Professor Zimbardo designed the experiment in order to maximize the depersonalization of participants – prisoners wore sac dresses and caps; guards wore uniforms and sunglasses. He imposed one rule: there was to be no physical assault of the prisoners. Very quickly, however, the participants’ behaviours exceeded beyond what Zimbardo could have imagined. Within hours, those in the role of guard were enforcing authoritarian rules to such an extent that some prisoners were subjected to psychological torture. The prisoners, disoriented, mostly passively accepted the abuse, and could be induced to taunt those that didn’t.
After just 36 hours, one ‘prisoner’ had to be released due to increasingly erratic behaviour. Fully a third of the ‘guards’ exhibited sadistic behaviour to the ‘prisoners’ who, keep in mind, were student volunteers just like themselves. They stripped them, degraded them, exerted them, bullied them, disturbed their sleep. It became an exercise in cruelty that the professor, reluctant to look away from his precious and costly little experiment, was forced to call off after just 6 days.
As a student of psychology, I poured over this data and watched a lot of the footage, fascinated and horrified. We don’t just study this in behavioural psychology, we also study it in ethics. Why? This ‘study’ would not pass muster today, not by a long shot, not by 87 prison yards stacked back to back. Zimbardo was not much of a scientist or researchers. The MOMENT his ‘experiment’ (and you see by my quotations how I long not to call it that) veered away from predicted boundaries and went straight toward DANGEROUS situations, he should have hit the brakes. Instead, he put kids in psychologically damaging situations. Kids who were making $15 a day and didn’t fully understand that they could walk away. FIVE of eighteen had to be removed early because of emotional trauma – and I remind you this lasted only 6 of the 14 intended days.
Luckily a grad student convinced Zimbardo that not only was he passively allowing these unethical acts (and HELLO – as psychologists, we’re supposed to HEAL not damage!), but that he himself had become absorbed by his role as the “superintendent” of the prison. He had lost all objectivity. This whole experiment was a waste – because he could not remain neutral, any observations that we can make are subjective and anecdotal at best (let alone impossible to reproduce!).
If this sounds too crazy to be true, well, I wish that was so. This wouldn’t be allowed to happen on a University campus anymore, but it sure as hell feels familiar if you look over what happened at Abu Ghraib with fresh eyes. If it sounds kind of like a movie, well, now it is.

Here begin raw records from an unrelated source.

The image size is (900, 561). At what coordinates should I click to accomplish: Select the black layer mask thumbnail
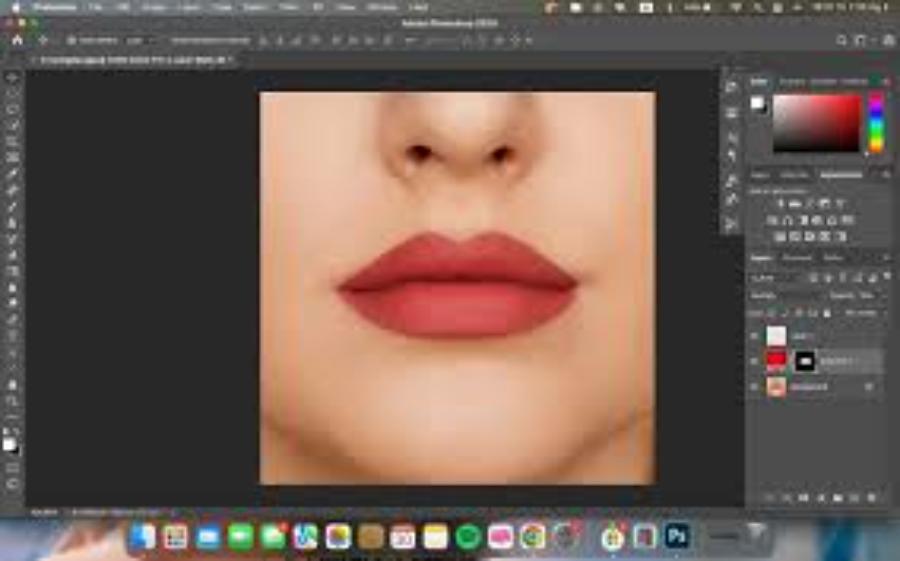coord(805,361)
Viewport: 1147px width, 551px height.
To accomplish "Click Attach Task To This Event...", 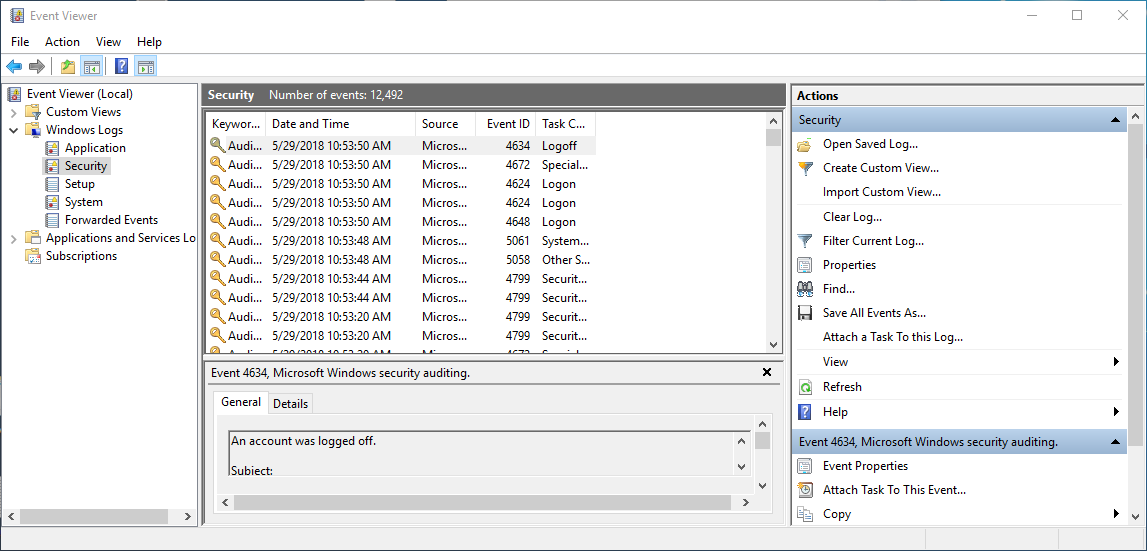I will coord(894,490).
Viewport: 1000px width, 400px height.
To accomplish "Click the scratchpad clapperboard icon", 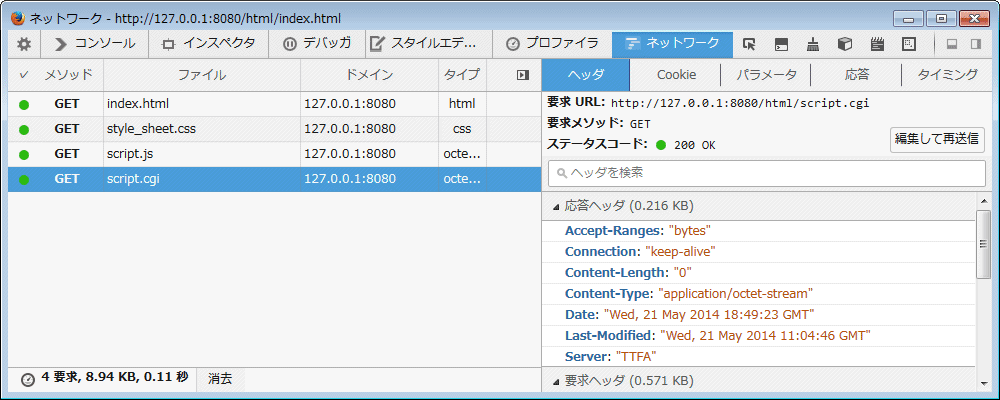I will point(877,44).
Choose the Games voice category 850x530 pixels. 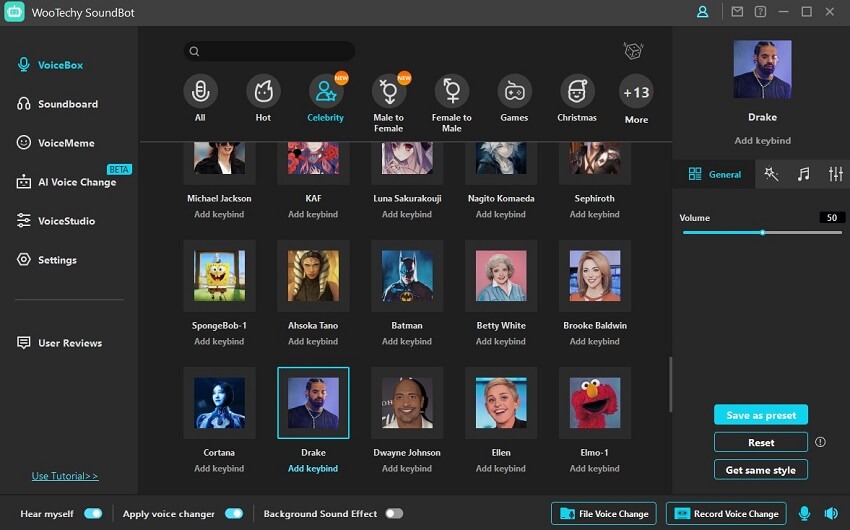click(514, 92)
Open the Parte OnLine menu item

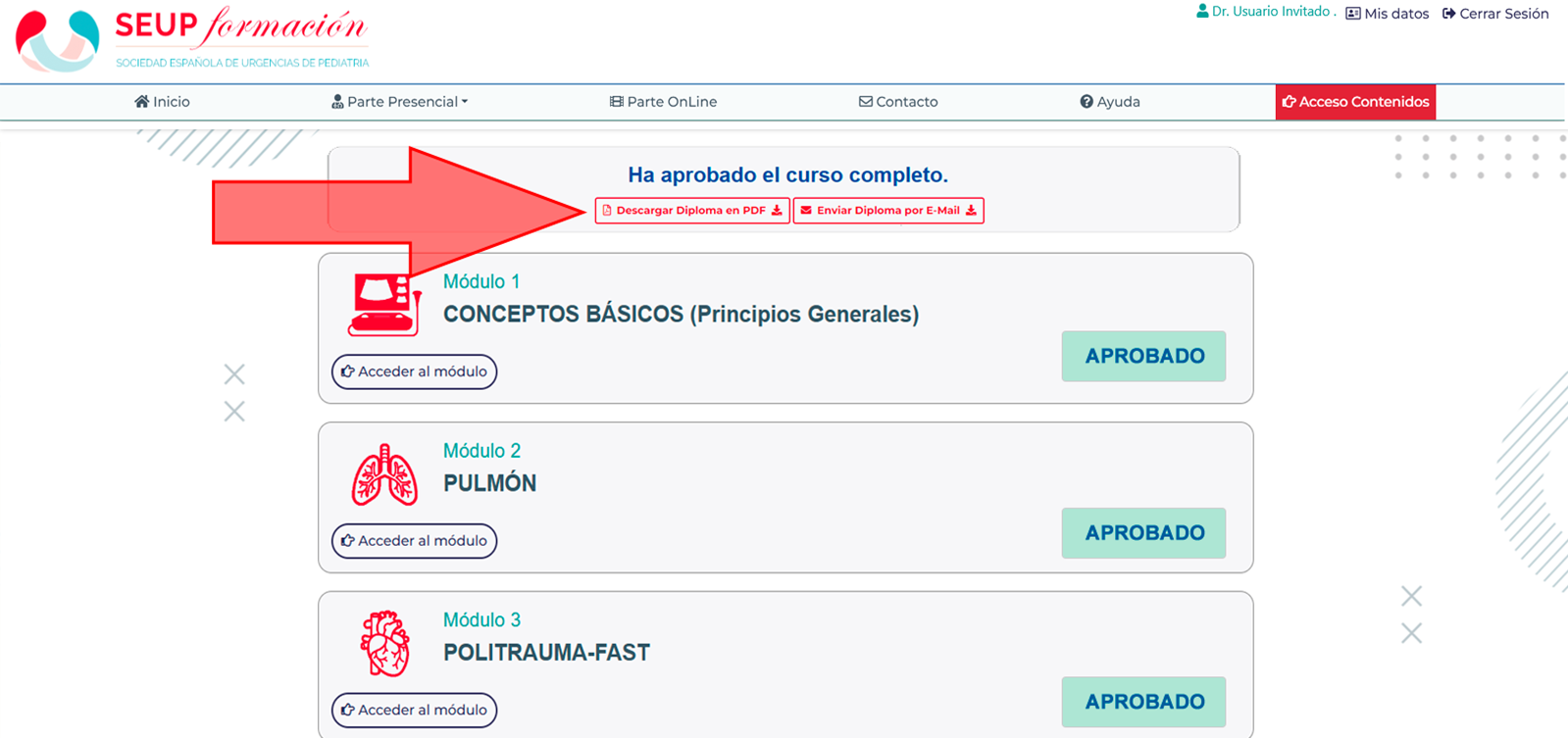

It stars Billy Crudup (Big Fish) as the famed professor, Nelson Ellis (True Blood’s Lafayette) as an ex-con consultant, and a bunch of young men as the students: Ezra Miller (Trainwreck) as prisoner 8612, Tye Sheridan (The Tree of Life) as 819 and Thomas Mann (Me and Earl and the Dying Girl) as 416.
The movie, thankfully well-acted, is chilling, troubling, and thought-provoking. The cruelty is relentlessly one-note, so if you watch it, you’re going to want to pencil in some debriefing\discussing\come-down time immediately after, because the saddest part about it is that 45 years later, it’s just as relevant.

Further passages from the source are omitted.